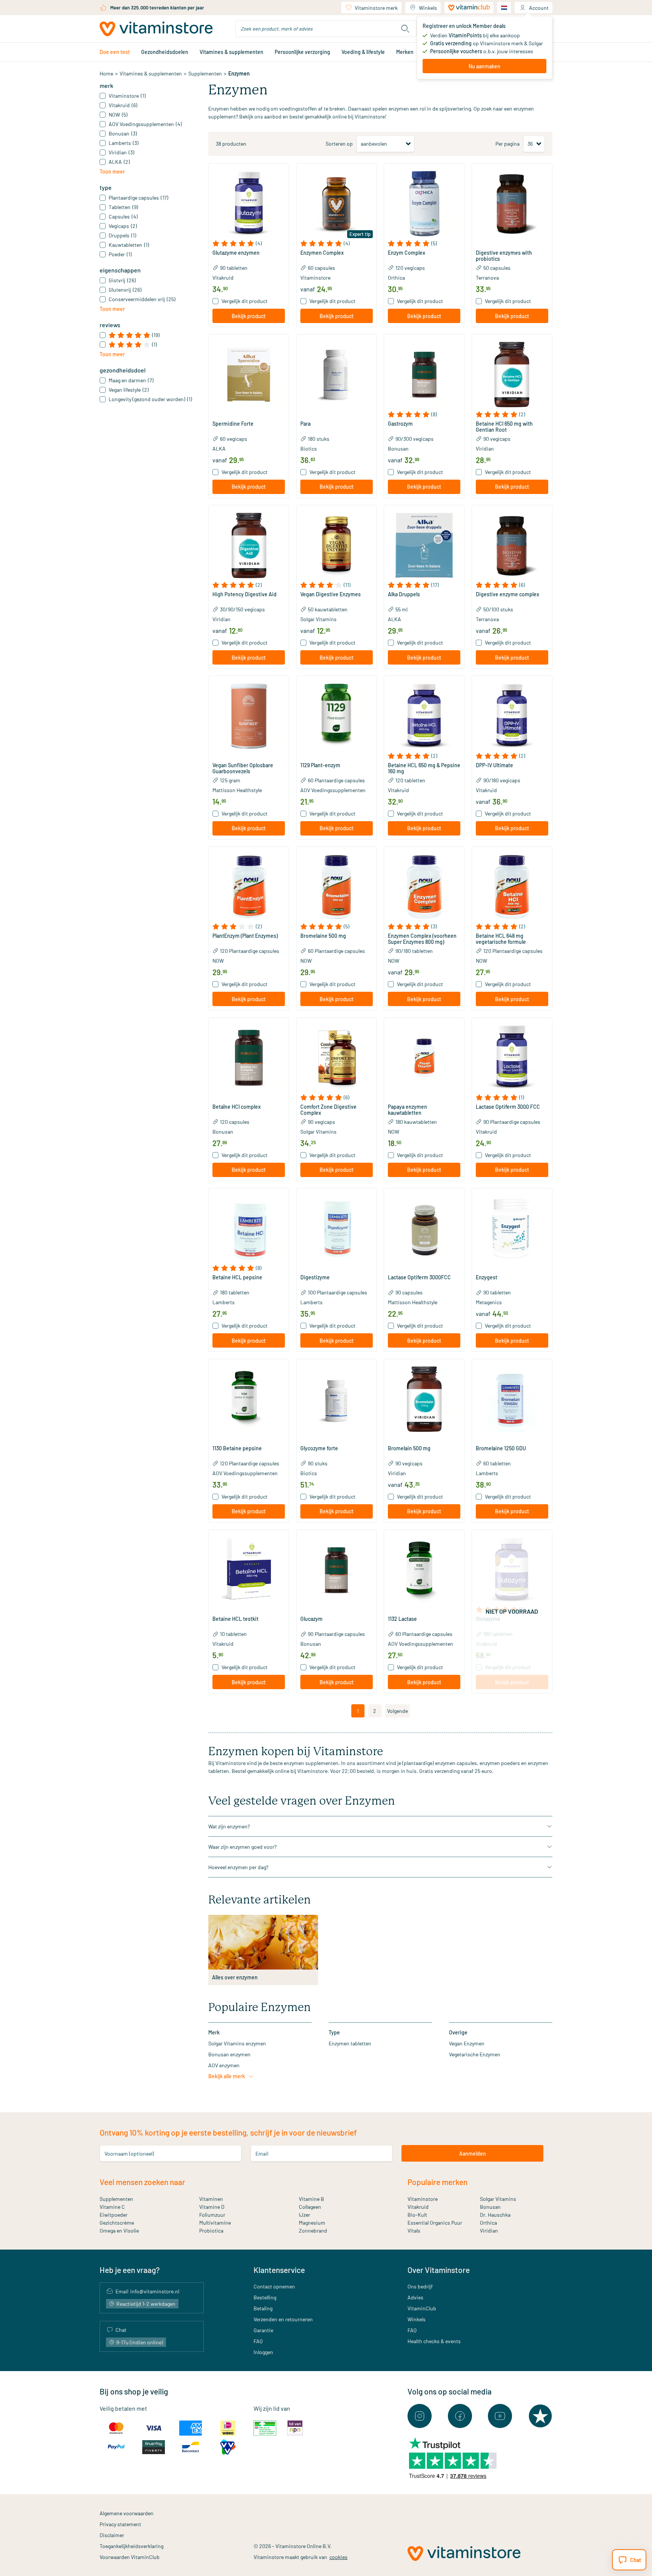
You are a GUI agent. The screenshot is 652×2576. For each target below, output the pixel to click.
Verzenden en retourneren (283, 2319)
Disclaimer (112, 2535)
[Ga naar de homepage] (156, 29)
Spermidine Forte (233, 424)
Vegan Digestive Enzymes (330, 594)
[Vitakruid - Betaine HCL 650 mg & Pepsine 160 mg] (424, 716)
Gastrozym (400, 424)
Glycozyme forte (319, 1448)
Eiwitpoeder (114, 2214)
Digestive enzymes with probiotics (504, 256)
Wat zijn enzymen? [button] (229, 1826)
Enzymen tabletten (350, 2043)
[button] (248, 243)
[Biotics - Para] (336, 374)
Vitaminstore (315, 277)
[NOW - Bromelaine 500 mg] (336, 887)
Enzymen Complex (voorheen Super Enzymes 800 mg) (422, 939)
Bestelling (265, 2297)
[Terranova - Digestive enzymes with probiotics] (512, 204)
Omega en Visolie (119, 2230)
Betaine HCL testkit (235, 1619)
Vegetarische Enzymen (474, 2054)
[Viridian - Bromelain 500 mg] (424, 1399)
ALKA (219, 448)
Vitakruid (223, 277)
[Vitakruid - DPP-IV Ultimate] (512, 716)
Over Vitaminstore (439, 2269)
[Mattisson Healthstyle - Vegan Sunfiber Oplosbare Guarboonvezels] (248, 716)
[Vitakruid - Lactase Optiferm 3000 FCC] (512, 1058)
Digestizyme (315, 1277)
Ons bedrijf (420, 2286)
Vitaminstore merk (376, 8)
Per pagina (507, 143)
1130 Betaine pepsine (237, 1448)
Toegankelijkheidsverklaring (131, 2546)
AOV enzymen (224, 2065)
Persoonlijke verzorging (302, 52)
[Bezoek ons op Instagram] (420, 2416)
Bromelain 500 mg (409, 1448)
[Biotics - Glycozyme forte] (336, 1399)
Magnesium (312, 2222)
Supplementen (205, 73)
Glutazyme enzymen (236, 253)
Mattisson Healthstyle (237, 790)
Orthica (396, 277)
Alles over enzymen (235, 1977)
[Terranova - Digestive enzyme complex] (512, 545)
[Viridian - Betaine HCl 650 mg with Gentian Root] (512, 374)
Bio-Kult (417, 2214)
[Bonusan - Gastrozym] (424, 374)
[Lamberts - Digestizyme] (336, 1228)
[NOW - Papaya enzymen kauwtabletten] (424, 1058)
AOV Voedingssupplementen (333, 790)
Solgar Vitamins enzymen (237, 2043)
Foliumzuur (212, 2214)
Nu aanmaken (484, 66)
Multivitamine (215, 2222)
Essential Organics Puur (435, 2222)
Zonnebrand (313, 2230)
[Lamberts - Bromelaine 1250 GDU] (512, 1399)
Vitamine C (112, 2207)
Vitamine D (212, 2207)
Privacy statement (120, 2524)
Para (305, 424)
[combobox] (326, 28)
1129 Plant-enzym (320, 765)
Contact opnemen (274, 2286)
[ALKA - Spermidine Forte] (248, 374)
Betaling (263, 2308)
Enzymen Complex (322, 253)
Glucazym (311, 1619)
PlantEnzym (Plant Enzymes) (245, 936)
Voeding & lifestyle (363, 52)
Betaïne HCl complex (236, 1107)
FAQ (258, 2341)
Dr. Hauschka (495, 2214)
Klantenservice (279, 2269)
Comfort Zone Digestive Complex (328, 1110)
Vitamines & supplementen (231, 52)
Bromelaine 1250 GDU (501, 1448)
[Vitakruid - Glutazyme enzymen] (248, 204)
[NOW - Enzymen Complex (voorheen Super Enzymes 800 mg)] (424, 887)
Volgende (397, 1711)
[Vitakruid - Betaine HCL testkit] (248, 1570)
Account (539, 8)
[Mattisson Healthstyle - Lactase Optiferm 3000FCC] (424, 1228)
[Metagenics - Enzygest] (512, 1228)
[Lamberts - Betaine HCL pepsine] (248, 1228)
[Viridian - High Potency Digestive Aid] (248, 545)
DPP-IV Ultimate (494, 765)
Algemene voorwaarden (127, 2513)
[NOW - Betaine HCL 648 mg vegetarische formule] (512, 887)
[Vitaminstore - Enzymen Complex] (336, 204)
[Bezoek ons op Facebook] (460, 2416)
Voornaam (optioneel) (129, 2153)
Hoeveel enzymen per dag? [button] (238, 1867)
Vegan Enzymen (466, 2043)
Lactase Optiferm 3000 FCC (508, 1107)
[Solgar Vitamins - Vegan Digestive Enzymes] (336, 545)
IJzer (304, 2214)
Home (106, 73)
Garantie (263, 2330)
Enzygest (486, 1277)
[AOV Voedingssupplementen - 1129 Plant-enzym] (336, 716)
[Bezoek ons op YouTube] (500, 2416)
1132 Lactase (402, 1619)
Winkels (428, 8)
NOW (218, 960)
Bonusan (398, 448)
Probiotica (211, 2230)
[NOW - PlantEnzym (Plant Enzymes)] (248, 887)
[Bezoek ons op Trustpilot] (540, 2416)
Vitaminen (211, 2199)
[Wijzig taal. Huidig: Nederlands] (504, 7)
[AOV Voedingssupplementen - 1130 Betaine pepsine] (248, 1399)
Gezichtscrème (117, 2222)
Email (261, 2153)
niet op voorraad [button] (512, 1611)
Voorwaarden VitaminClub (130, 2557)
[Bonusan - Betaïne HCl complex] (248, 1058)
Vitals (414, 2230)
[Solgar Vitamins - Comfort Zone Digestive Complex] (336, 1058)
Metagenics (489, 1302)
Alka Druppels (404, 594)
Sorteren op (339, 143)
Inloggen (263, 2352)
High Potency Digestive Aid (244, 594)
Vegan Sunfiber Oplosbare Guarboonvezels (242, 768)
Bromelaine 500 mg (323, 936)
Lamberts (223, 1302)
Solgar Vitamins (318, 619)
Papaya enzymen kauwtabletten (407, 1110)
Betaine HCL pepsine (237, 1277)
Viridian (485, 448)
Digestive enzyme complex (507, 594)
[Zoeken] (405, 28)
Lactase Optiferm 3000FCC (419, 1277)
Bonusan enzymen (229, 2054)
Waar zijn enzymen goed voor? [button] (242, 1847)
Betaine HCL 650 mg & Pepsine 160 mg (424, 768)
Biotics (308, 448)
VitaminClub (422, 2308)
- - - - - - -
Assignment:
Transcribe exactly, please, the lines between the start of the records above and the line holding "[Terranova - Digestive enzymes", counting both of those lines and omitting pictures.

Output for this exercise:
You are a GUI agent. The screenshot is 652×2576. For each target below, output the pixel to click.
Verzenden en retourneren (283, 2319)
Disclaimer (112, 2535)
[Ga naar de homepage] (156, 29)
Spermidine Forte (233, 424)
Vegan Digestive Enzymes (330, 594)
[Vitakruid - Betaine HCL 650 mg & Pepsine 160 mg] (424, 716)
Gastrozym (400, 424)
Glycozyme forte (319, 1448)
Eiwitpoeder (114, 2214)
Digestive enzymes with probiotics (504, 256)
Wat zijn enzymen? [button] (229, 1826)
Enzymen tabletten (350, 2043)
[button] (248, 243)
[Biotics - Para] (336, 374)
Vitaminstore (315, 277)
[NOW - Bromelaine 500 mg] (336, 887)
Enzymen Complex (voorheen Super Enzymes 800 mg) (422, 939)
Bestelling (265, 2297)
[Terranova - Digestive enzymes with probiotics] (512, 204)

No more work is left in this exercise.